Mohan Varughese worked hard for his prized Kawasaki motorcycle.

Mohan Varughese worked hard for his prized Kawasaki motorcycle.

The 23-year-old Bustleton native bought the shiny red Ninja with tips earned parking cars at a Center City restaurant. He got it last summer, just in time for his final year at Penn State Abington, where he was set to graduate Friday with a psychology degree.

Monday afternoon, someone else wanted it and killed him over it.

Varughese was visiting his girlfriend, a Temple University student, at a house on the 2200 Block of North Camac Street, a few blocks north of Temple. The couple was sitting on the steps in the sun. His bike was parked on the curb.

A man put a gun to his face, demanding the keys.

Varughese said, 'Don't do this,' according to police.

The gunman repeated his demands and the shot Varughese in the chest and cheek.

The killer didn't take the bike. He just shot Varughese for not moving quick enough and then ran away, said Homicide Capt. James Clark said.

"A cold-blooded killer," said Clark, who described the suspect as a black male in his early 20s, heavily tattooed, including a teardrop tattoo under his left eye.

Tuesday morning, grieving relatives and friends held a prayer vigil at the Varughese home, located on a quiet street off Welsh Road. Vaughese commuted to school and lived with his parents. Three religious candles burned on the sidewalk in front of his house, while the family, which is of Indian descent, held a prayer vigil inside. The family did not wish to speak to the media, said a relative.
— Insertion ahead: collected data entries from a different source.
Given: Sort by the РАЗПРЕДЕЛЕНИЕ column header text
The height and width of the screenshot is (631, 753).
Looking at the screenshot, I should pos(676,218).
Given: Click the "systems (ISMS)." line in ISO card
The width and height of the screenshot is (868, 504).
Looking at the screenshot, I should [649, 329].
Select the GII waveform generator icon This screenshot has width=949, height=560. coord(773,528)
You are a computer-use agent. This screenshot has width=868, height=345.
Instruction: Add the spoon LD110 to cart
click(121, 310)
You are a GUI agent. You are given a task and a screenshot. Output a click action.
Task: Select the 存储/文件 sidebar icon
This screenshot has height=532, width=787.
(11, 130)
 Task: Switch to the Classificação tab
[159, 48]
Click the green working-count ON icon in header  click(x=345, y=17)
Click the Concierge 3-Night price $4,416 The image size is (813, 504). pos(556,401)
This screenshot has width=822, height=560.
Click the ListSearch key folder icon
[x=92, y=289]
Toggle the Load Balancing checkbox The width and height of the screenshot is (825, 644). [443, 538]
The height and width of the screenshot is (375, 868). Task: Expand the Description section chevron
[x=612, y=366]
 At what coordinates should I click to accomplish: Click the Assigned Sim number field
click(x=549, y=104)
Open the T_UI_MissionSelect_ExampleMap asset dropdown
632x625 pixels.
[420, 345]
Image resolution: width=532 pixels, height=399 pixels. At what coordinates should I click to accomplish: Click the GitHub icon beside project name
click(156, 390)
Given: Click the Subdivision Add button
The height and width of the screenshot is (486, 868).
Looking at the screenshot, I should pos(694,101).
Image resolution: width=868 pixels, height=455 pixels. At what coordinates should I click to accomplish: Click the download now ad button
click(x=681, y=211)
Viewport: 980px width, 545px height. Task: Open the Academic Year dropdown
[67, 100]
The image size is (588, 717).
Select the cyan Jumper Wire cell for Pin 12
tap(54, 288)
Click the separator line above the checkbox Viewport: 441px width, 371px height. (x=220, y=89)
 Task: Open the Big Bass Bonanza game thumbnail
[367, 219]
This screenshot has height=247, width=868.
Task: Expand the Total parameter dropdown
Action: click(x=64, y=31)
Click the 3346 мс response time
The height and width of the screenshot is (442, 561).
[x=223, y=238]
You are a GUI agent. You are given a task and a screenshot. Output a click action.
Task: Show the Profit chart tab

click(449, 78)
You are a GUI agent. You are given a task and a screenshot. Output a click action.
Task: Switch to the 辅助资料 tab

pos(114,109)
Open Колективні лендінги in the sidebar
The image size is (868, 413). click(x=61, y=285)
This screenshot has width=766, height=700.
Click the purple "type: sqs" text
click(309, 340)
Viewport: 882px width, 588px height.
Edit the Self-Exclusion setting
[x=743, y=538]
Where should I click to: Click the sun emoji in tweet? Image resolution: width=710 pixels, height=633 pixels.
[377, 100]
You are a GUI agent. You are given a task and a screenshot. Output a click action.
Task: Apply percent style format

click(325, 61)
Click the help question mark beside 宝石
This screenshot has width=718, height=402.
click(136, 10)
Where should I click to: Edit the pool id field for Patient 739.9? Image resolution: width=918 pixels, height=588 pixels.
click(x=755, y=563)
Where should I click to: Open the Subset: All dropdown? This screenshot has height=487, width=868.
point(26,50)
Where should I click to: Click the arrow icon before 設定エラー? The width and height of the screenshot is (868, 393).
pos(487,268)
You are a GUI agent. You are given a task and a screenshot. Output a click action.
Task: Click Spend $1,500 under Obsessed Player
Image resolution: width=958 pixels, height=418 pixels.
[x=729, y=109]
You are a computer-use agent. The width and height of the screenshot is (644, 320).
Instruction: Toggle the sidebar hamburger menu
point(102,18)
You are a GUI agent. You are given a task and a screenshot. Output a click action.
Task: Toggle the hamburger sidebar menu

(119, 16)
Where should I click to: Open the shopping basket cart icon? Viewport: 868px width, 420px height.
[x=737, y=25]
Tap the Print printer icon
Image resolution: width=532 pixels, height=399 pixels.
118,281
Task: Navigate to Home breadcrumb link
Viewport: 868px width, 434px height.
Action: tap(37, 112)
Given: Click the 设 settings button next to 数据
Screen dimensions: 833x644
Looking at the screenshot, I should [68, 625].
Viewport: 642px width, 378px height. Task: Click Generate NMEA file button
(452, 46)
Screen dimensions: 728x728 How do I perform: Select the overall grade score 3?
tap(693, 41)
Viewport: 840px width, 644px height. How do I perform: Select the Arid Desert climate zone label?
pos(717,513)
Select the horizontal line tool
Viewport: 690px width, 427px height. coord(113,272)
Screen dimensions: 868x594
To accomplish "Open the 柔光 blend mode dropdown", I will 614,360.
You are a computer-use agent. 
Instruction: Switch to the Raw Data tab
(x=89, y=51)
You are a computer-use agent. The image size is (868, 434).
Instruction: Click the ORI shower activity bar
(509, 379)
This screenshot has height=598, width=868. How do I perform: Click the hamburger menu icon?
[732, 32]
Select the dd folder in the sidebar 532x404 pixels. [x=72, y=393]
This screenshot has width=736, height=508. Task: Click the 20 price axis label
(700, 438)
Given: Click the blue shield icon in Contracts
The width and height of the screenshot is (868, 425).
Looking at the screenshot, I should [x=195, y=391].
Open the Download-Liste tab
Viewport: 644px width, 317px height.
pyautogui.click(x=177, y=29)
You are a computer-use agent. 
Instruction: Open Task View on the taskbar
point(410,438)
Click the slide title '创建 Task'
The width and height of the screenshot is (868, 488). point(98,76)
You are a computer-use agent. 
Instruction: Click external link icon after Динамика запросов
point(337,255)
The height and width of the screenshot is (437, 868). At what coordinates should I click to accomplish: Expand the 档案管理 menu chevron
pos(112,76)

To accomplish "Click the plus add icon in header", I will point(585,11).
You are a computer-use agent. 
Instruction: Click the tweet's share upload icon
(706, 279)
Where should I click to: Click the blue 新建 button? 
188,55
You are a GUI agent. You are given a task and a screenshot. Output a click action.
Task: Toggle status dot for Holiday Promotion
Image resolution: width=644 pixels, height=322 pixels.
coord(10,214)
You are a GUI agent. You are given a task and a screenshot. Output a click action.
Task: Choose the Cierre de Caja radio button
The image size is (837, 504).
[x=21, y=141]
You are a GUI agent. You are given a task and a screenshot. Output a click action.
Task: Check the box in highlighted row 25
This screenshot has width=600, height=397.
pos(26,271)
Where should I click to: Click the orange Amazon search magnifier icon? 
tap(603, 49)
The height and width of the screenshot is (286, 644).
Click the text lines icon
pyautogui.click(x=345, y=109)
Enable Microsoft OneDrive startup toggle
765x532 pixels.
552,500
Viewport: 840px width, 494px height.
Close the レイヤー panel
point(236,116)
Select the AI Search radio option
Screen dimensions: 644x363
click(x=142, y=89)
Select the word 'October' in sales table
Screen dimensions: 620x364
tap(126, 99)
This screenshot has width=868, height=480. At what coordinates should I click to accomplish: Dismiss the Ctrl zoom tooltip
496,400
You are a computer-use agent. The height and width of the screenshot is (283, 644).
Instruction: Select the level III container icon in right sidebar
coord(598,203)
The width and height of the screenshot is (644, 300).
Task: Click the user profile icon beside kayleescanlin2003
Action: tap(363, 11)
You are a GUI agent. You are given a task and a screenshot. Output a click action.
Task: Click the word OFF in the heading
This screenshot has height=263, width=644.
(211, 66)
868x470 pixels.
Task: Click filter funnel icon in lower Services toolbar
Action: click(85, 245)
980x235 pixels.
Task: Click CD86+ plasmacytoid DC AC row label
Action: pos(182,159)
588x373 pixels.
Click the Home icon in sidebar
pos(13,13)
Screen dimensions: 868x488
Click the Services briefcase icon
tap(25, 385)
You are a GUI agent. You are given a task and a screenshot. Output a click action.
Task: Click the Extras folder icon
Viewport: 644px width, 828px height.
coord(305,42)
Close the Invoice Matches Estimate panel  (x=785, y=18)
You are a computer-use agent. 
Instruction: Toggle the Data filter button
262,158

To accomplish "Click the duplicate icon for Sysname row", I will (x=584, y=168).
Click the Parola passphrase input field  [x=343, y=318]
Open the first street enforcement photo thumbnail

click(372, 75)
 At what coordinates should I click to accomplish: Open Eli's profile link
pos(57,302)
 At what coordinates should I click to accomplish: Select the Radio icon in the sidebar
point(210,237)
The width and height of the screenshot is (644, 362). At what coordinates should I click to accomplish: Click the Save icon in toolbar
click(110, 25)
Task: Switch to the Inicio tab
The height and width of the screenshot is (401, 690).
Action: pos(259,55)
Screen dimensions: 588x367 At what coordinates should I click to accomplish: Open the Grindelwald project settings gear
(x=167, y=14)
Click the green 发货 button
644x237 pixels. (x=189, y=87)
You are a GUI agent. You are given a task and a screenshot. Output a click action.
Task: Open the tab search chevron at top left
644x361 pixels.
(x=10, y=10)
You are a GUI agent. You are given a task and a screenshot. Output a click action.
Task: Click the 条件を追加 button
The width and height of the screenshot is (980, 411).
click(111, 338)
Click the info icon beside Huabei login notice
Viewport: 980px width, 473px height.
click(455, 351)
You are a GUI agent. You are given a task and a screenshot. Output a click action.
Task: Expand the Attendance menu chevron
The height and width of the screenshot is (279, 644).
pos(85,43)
Varughese's college buddies mourned a friend they described as outgoing and full of life. George Mejia, also a senior at Abington recalled softball games and fishing trips with Varughese, and the Halloween when Varughese styled his hair in a bowl cut and went as rapper Rick Ross.

Parking fancy cars as a valet motivated Varughese to save harder for his bike, Mejia said.

"That motorcycle was his pride and joy," he said.

Varughese was cautious about taking his motorcycle when visiting his girlfriend, his friends said.

During a visit late last year, his late model Honda Civic was stolen. His schoolbooks and papers were lost in that theft.

Varughese scored a perfect semester of straight A's in his final grading period, said his psychology thesis adviser, Michael Bernstein.

"He was especially motivated and enthusiastic, very prepared to be taking on the world," Bernstein said.

Varughese had recently landed a job working as a youth counselor and wanted to use his degree to help underprivileged kids, his teacher said.

For his thesis, Varughese wrote about "mortality salience," the study of how people deal with the eventuality of their own deaths.

He found that awareness of death can make people embrace life.

"Maybe thinking about dying at an early age could actually increase a person's mood and self-esteem," he wrote. "Thinking about how short life is might lead people to also think about the things that are really important."

On Tuesday afternoon, blood still spotted the Camac street cement where Varughese fell.

The small street is a mix of long-term residents and Temple students, who recently moved in.

Four homes on the street are being renovated, and while fleeing the scene Monday, Varughese's killer had to jump over construction workers in a hole in the street.

"This is the frontier," said Temple sophomore Marl Elofer, who heard the shots from his rented apartment across the street.

Most Temple students live west of Broad Street, he said, but recently more have been finding home on the northeast side of Broad, he said.

One of his roommates was robbed a few months ago at gunpoint while sitting on the front steps, Elofer said. Now the group is moving, he said.

Tanina Tindley, 29, lives across the street, too. She has lived on Camac her whole life, she said. She rushed outside when she heard the shots.

One neighbor held a shirt to Varughese's wounds, she recalled, while the dying man's girlfriend cradled his head in her lap.

As she spoke, a man placed a stuffed toy bear with a Penn State hat on the spot where Varughese died. After the man walked away, the wind blew the cap off the bear.

Tindley walked off her porch, picked the hat up, and put it back.